With the collapse of outpatient clinics due to service privatization, we tried to transfer part of treatment and care activities to general practitioners. However, they are often overburdened (each of them has an average of 1,800 patients) and thus not ready to take upon themselves the additional care of psychiatric patients.
Patients, and particularly their families, have great expectations about the new Slovenian mental health legislation that has been in the process of being adopted for almost a decade now. The law is supposed to be associated with a national program aiming to ensure that people with severe mental disorders have the same rights as other disabled persons regarding employment and social support. However, it seems that the law, which is being prepared at an inter-ministerial level, will in the first place sort out involuntary hospitalization procedures, and define some new personnel profiles for community monitoring and supervision.
The predominant concern is that the law will define certain rights without ensuring that they will be exercised in practice, since Slovenia lacks the human resources and the trained staff needed to implement supervision and support. The discussion about the law should be joined by psychiatric professionals, users of their services, and patients' families. The first round-table conference on the law was organized by the non-profit voluntary organization "ŠENT" in order to present the Helsinki Declaration (4), in which the promotion of mental health care, treatment and rehabilitation were set out as priorities by the WHO and its member states.

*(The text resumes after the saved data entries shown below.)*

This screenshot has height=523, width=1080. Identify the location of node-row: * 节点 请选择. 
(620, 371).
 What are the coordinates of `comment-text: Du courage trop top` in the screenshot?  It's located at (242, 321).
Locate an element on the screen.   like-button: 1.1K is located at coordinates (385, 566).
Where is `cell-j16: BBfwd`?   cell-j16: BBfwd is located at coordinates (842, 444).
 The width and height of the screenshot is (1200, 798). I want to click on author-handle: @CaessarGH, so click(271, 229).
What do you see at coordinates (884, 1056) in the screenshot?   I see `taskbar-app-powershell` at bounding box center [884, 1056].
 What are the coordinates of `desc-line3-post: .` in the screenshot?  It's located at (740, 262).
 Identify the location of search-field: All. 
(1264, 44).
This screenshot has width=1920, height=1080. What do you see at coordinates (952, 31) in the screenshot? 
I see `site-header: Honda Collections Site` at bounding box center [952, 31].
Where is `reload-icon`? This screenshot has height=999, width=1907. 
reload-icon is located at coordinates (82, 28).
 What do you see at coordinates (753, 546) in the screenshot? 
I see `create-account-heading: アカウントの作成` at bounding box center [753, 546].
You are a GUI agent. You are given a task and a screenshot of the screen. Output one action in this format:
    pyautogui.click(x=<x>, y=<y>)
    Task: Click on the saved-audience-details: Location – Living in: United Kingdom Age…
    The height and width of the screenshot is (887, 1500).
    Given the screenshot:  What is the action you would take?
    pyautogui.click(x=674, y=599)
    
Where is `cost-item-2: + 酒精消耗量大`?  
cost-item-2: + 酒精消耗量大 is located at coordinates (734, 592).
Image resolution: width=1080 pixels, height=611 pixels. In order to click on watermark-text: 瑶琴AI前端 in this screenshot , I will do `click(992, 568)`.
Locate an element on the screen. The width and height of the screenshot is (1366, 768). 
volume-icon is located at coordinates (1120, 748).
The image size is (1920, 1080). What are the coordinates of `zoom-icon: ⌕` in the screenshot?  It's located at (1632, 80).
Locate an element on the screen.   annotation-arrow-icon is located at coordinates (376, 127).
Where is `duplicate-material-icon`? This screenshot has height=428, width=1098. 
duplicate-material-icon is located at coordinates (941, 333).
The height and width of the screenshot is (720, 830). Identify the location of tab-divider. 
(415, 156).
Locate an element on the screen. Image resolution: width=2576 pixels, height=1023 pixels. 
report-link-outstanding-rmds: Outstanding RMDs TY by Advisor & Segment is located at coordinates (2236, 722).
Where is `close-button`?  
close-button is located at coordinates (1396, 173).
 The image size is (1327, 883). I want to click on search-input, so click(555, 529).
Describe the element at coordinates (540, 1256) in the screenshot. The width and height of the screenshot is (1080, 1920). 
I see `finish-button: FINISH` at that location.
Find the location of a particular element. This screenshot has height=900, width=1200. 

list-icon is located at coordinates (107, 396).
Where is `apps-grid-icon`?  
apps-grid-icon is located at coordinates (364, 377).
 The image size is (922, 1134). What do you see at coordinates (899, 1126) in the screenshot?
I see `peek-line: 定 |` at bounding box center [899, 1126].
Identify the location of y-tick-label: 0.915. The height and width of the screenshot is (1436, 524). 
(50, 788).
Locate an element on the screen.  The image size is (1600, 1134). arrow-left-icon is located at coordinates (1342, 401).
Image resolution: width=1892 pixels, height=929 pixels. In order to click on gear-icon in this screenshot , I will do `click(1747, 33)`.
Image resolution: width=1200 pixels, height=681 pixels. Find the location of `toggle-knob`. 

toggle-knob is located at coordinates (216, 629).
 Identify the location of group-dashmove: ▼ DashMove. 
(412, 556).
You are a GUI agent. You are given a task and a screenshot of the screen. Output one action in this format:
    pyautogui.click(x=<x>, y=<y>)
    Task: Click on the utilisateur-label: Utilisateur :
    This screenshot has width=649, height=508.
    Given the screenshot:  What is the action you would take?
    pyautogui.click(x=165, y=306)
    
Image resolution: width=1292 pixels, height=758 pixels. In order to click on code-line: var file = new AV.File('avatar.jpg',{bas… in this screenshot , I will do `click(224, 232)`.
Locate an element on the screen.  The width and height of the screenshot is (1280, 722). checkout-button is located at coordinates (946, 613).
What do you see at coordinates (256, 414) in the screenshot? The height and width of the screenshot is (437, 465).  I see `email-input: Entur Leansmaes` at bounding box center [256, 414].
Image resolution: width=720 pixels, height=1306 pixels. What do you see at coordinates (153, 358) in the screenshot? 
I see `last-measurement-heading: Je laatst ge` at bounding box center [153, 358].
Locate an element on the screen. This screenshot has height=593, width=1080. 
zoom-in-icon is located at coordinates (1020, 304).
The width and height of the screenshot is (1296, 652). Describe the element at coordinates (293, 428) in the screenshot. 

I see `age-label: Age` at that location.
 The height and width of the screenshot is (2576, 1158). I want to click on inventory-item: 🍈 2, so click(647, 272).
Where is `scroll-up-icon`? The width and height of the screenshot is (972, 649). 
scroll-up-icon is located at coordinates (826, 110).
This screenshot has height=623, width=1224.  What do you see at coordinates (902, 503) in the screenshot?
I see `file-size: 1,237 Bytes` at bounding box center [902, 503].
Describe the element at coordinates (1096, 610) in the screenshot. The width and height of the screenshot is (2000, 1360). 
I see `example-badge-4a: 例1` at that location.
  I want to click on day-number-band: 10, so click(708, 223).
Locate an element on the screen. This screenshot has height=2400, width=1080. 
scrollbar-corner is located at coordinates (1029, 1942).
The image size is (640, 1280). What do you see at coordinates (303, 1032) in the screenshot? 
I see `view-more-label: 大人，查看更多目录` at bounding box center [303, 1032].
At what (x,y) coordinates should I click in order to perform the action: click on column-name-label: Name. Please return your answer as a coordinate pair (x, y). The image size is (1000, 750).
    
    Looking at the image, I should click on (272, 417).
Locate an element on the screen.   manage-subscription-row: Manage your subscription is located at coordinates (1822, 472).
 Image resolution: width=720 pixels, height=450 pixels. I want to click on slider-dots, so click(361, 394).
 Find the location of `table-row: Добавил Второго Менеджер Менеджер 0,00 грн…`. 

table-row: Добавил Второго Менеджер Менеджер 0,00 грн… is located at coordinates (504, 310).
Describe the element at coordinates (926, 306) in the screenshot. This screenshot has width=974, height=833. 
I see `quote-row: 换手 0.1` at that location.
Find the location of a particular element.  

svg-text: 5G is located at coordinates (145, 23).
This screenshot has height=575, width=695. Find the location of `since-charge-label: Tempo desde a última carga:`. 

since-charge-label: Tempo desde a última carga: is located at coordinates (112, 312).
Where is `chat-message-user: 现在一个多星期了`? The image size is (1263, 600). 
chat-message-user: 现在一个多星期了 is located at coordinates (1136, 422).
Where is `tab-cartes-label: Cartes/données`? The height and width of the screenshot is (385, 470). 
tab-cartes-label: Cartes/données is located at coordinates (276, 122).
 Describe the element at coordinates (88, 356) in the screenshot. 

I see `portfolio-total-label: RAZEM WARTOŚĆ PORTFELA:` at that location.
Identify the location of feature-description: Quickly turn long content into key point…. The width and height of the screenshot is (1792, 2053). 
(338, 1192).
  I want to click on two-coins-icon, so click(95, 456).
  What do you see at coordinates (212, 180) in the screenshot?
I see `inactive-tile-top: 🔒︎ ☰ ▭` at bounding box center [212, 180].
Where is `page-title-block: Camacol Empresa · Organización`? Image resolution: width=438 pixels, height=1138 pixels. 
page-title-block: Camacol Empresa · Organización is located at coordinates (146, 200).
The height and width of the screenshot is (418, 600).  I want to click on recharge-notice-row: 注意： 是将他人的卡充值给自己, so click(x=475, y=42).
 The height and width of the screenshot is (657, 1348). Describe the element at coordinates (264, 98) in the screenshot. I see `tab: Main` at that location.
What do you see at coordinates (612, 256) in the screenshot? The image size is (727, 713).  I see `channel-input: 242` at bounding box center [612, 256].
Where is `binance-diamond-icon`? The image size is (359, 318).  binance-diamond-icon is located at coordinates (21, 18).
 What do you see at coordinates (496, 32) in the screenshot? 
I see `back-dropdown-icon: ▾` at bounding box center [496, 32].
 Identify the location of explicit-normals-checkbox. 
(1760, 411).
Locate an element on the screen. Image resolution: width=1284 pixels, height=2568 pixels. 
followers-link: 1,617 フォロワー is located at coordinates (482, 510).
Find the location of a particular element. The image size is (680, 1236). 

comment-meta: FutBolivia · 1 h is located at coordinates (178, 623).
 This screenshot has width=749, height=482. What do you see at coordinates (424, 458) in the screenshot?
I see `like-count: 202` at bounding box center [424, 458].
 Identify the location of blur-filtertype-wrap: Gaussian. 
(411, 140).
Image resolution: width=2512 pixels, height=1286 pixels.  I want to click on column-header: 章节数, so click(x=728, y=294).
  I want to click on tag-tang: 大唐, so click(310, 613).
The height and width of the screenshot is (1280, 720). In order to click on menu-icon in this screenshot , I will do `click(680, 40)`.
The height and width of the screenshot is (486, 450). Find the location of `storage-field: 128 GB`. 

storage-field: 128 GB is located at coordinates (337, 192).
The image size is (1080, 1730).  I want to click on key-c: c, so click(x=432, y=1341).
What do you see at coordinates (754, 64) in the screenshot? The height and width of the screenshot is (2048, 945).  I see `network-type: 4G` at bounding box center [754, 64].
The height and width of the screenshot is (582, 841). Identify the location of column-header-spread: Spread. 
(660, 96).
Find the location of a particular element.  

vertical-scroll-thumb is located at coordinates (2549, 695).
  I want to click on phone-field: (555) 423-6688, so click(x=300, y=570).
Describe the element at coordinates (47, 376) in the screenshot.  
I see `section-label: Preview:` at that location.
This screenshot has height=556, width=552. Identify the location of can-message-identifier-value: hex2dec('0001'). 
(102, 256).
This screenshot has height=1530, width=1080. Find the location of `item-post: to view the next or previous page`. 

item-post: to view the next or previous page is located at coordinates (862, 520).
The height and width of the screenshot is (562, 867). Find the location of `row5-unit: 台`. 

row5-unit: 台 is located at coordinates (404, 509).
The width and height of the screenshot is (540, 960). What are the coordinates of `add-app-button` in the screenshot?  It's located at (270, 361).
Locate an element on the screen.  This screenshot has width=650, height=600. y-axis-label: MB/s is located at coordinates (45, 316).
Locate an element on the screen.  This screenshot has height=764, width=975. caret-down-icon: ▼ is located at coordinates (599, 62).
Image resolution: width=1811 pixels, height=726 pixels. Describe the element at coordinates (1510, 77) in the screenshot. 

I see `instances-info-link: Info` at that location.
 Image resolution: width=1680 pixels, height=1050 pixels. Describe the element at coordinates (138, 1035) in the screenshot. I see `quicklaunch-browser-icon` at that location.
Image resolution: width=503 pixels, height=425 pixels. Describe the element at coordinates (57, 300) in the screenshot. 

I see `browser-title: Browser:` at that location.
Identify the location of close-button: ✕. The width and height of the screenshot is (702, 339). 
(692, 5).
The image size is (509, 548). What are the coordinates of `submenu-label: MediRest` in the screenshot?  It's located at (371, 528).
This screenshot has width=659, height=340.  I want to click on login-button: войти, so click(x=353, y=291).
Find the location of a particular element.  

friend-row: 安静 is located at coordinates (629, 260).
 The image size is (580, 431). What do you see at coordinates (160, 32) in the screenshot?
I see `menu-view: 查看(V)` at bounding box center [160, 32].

According to this Declaration, mental health policies, programmes and legislations should be established based on current knowledge and considerations regarding human rights, and people with mental health problems should be offered comprehensive care and treatment in a range of settings in a manner that respects their personal preferences and protects them from neglect and abuse. However, the overcrowded and ever less accessible hospitals and social institutions, with a personnel that is neither qualified nor ready for community work, cannot meet these requirements. Some advances may be seen only in the increasingly competent and demanding attitude of the users to our services, in the currently still isolated and non-regulated attempts to carry out community interventions, as well as in the pressure by NGOs to fight against stigmatization of people with mental disorders.